THE EXORCIST: THE VERSION YOU’VE NEVER SEEN – In either of its forms, THE EXORCIST is one of the best movies ever made, horror or otherwise. But only the re-release version from a few years back has the infamous “spider-walk” scene, in which the possessed Regan runs down the stairs like an arachnid, albeit one that spurts blood. Even though I know it’s coming, it still freaks me out big-time.
JAWS – Just pick any scene in the water involving that shark, from the opening kill to that damn head that pops out at Richard Dreyfuss in the boat. I remember watching this as a kid at home on pay TV and my dad coming up behind me and scaring me at a particularly tense moment. He made me cry. Even separated from that, I still consider this the scariest movie ever made.
POLTERGEIST – Two words: the clown.
THE EXORCIST III – I don’t care what anyone says; this is a great movie. And the middle of it has an excellent crap-your-pants scene when the camera slowly pans down a long hallway of a hospital at night for what seems like five long minutes, when suddenly, a nurse is attacked by someone with hedge clippers. Okay, it doesn’t sound scary, but trust me, it is.
HOUSE ON HAUNTED HILL – This is the list’s most unexpected scare. I never would’ve thought an old William Castle/Vincent Price movie in freaking black and white would contain anything remotely scary, but the shock of seeing the old hag in the basement with milky eyes was just that. As effective as anything else on this list.
DEEP RED – In a masterstroke of misdirection, a quiet scene of ratcheted tension and suspense comes to a head when a ventriloquist’s dummy bursts out of a closet. Not from the middle of the frame, where the camera is focused on, but from the side. What makes it even worse is that the fucker is laughing. Bravo, Dario Argento!
PSYCHO – Nope, not the shower scene, but the one at the end when Norman Bates emerges through the door in drag, holding a butcher knife. What does it for me is the disturbing look on his face. I’d find a photo of it online to show you, but part of me doesn’t want to find it.
THE OTHERS – The best movie Nicole Kidman has made and likely ever will, this old-fashioned haunted house thriller manages to be creepy throughout through little more than sounds. But it’s when her kid shows her the crayon drawing she’s made of “the others” that she’s seen that I get the goosebumps, mostly because of how much the old woman looks like the one from HOUSE ON HAUNTED HILL.

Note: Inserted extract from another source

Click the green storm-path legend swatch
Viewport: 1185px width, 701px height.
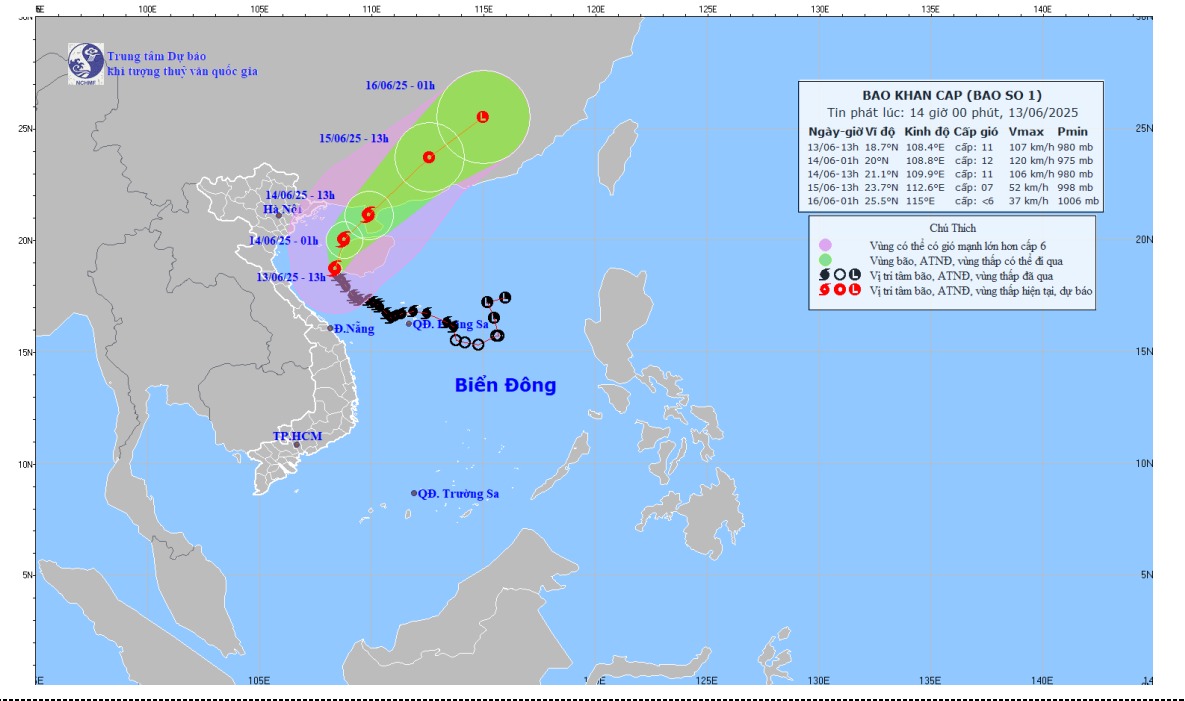pyautogui.click(x=825, y=260)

THE FLY – As quaint as it may seem compared to the remake, the original FLY is actually a pretty sick-minded movie, what with the industrial press and all. Its iconic image is the final scene of the fly with the human head about to be eaten by a huge spider. To me, it’s absolutely horrifying, made all the more so because the spider looks so lifelike. I still don’t know how they did it.
THE BLAIR WITCH PROJECT – All the backlash has really diminished the power of this movie. It’s not a great one, but it’s good. People claim it’s boring, but I’d like to think it’s all part of the plan so it smack you over the head with the final image in the basement of that damn old house in the middle of the forest. Never has standing in the corner been so terrifying.